- **What you need to do**:
a: Name the grounds the court opinion gives on which a prisoner's complaint, or a portion of it, must be dismissed.
b: Repeat the court opinion word for word, beginning at the words that contain "The opinion of" and stopping after "complaint (Doc. 1).".

++++ Text passage ++++

IN THE UNITED STATES DISTRICT COURT FOR THE EASTERN DISTRICT OF CALIFORNIA
April 30, 2010
DEWAYNE THOMPSON, PLAINTIFF,
CHRIS MAUCK, ET AL., DEFENDANTS.
The opinion of the court was delivered by: Craig M. Kellison United States Magistrate Judge
Plaintiff, a state prisoner proceeding pro se, brings this civil rights action pursuant to 42 U.S.C. § 1983. Plaintiff has consented to Magistrate Judge jurisdiction pursuant to 28 U.S.C. § 636(c) and no other party has been served or appeared in the action. Pending before the court is plaintiff's complaint (Doc. 1).
The court is required to screen complaints brought by prisoners seeking relief against a governmental entity or officer or employee of a governmental entity. See 28 U.S.C. § 1915A(a). The court must dismiss a complaint or portion thereof if it: (1) is frivolous or malicious; (2) fails to state a claim upon which relief can be granted; or (3) seeks monetary relief from a defendant who is immune from such relief. See 28 U.S.C. § 1915A(b)(1), (2). Moreover, the Federal Rules of Civil Procedure require that complaints contain a "short and plain statement of the claim showing that the pleader is entitled to relief." Fed. R. Civ. P. 8(a)(2). This means that claims must be stated simply, concisely, and directly. See McHenry v. Renne, 84 F.3d 1172, 1177 (9th Cir. 1996) (referring to Fed. R. Civ. P. 8(e)(1)). These rules are satisfied if the complaint gives the defendant fair notice of the plaintiff's claim and the grounds upon which it rests. See Kimes v. Stone, 84 F.3d 1121, 1129 (9th Cir. 1996). Because plaintiff must allege with at least some degree of particularity overt acts by specific defendants which support the claims, vague and conclusory allegations fail to satisfy this standard. Additionally, it is impossible for the court to conduct the screening required by law when the allegations are vague and conclusory.
I. PLAINTIFF'S ALLEGATIONS
Plaintiff 's complaint raises issues with disparate treatment he claims he received from various prison staff for complaining about the use of racial epithets. He claims defendant Mauck used the word "nigger" either to or around him. When he complained of the use of that language, defendant Mauck discriminated against him by changing his job in the canteen. He then filed a grievance and defendant Thompson changed his job assignment again. He alleges these two defendants violated his Equal Protection rights as he was treated differently because of his race. The undersigned finds service appropriate for these two defendants, as addressed by separate order.

++++ Data supplied ++++

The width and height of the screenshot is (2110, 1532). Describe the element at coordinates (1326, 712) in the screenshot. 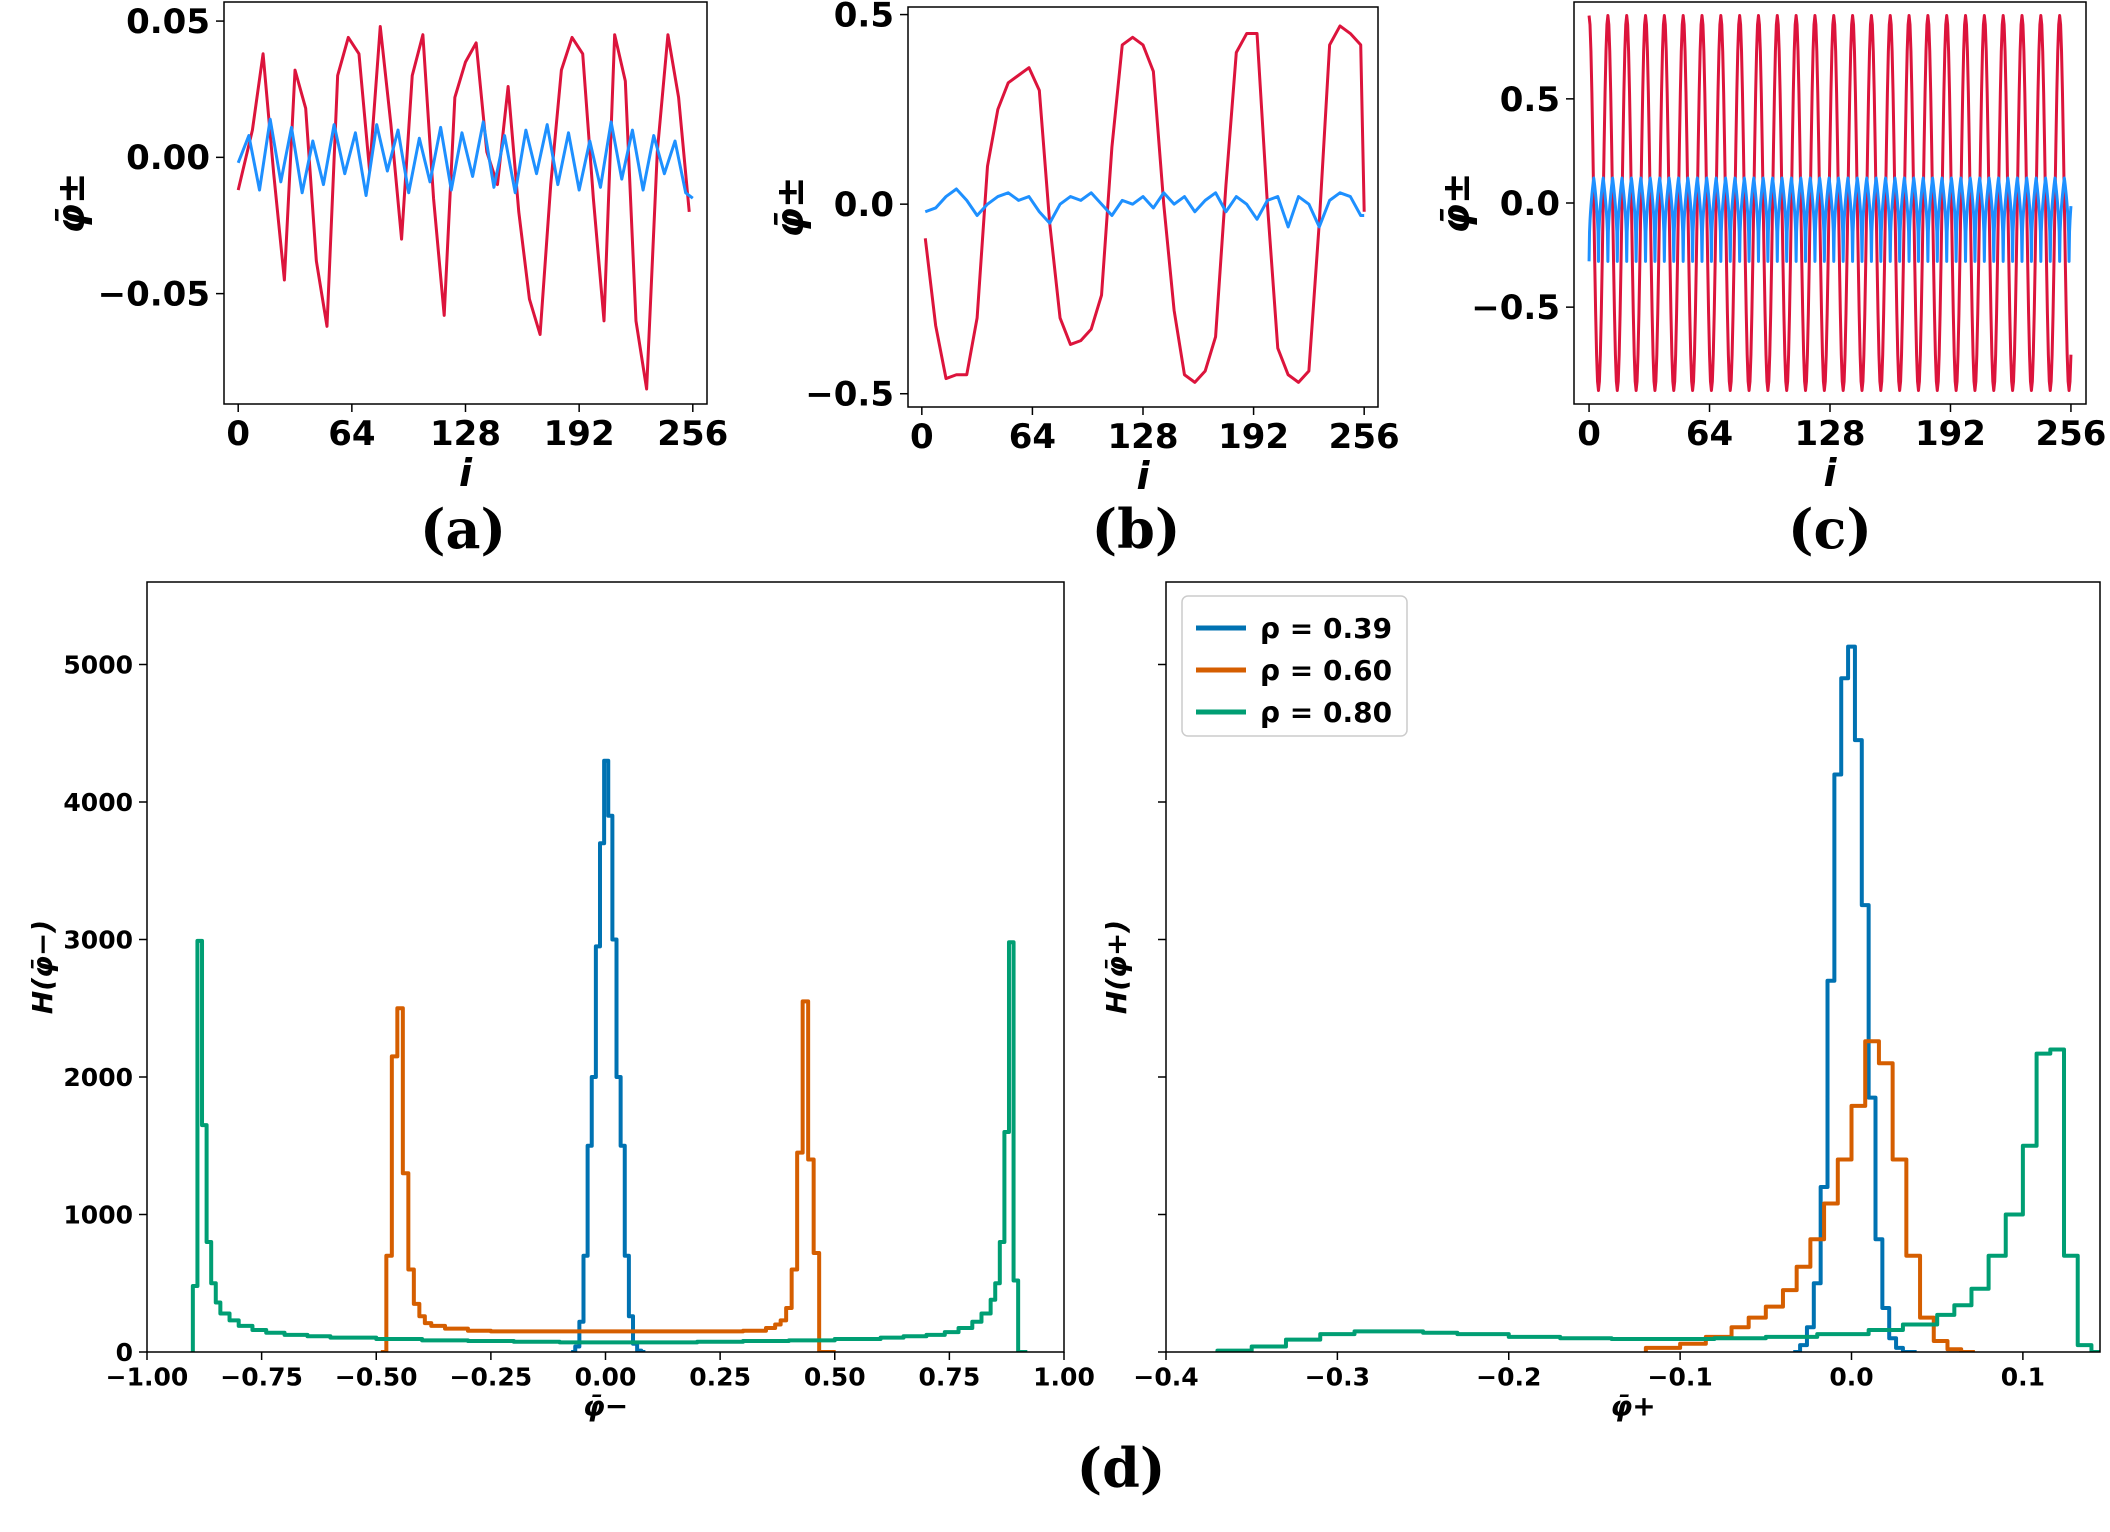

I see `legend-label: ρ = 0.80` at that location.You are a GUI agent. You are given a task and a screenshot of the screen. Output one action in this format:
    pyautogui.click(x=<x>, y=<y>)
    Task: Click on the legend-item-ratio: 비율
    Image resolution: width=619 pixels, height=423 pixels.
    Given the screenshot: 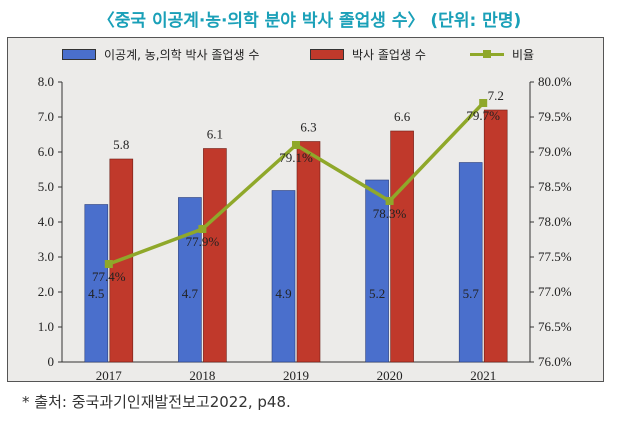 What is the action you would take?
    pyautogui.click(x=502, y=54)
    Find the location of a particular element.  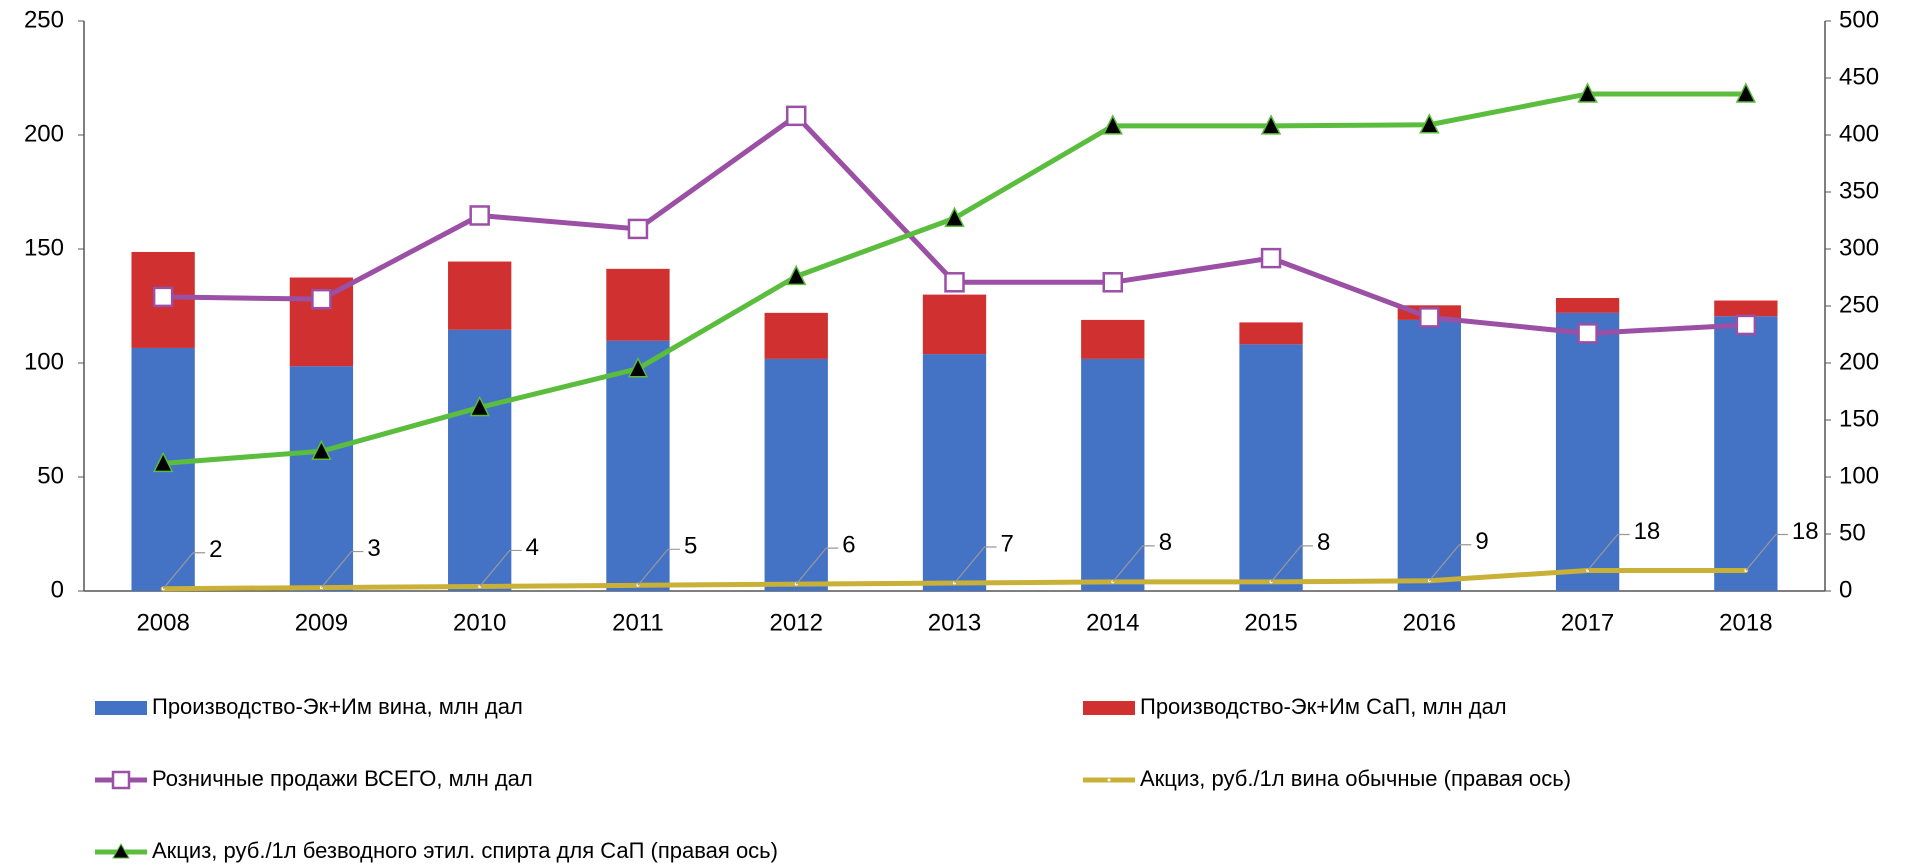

++++

- **Answers to the problems**:
a:
1. It is frivolous or malicious.
2. It fails to state a claim upon which relief can be granted.
3. It seeks monetary relief from a defendant who is immune from such relief.

b:
The opinion of the court was delivered by: Craig M. Kellison United States Magistrate Judge
Plaintiff, a state prisoner proceeding pro se, brings this civil rights action pursuant to 42 U.S.C. § 1983. Plaintiff has consented to Magistrate Judge jurisdiction pursuant to 28 U.S.C. § 636(c) and no other party has been served or appeared in the action. Pending before the court is plaintiff's complaint (Doc. 1).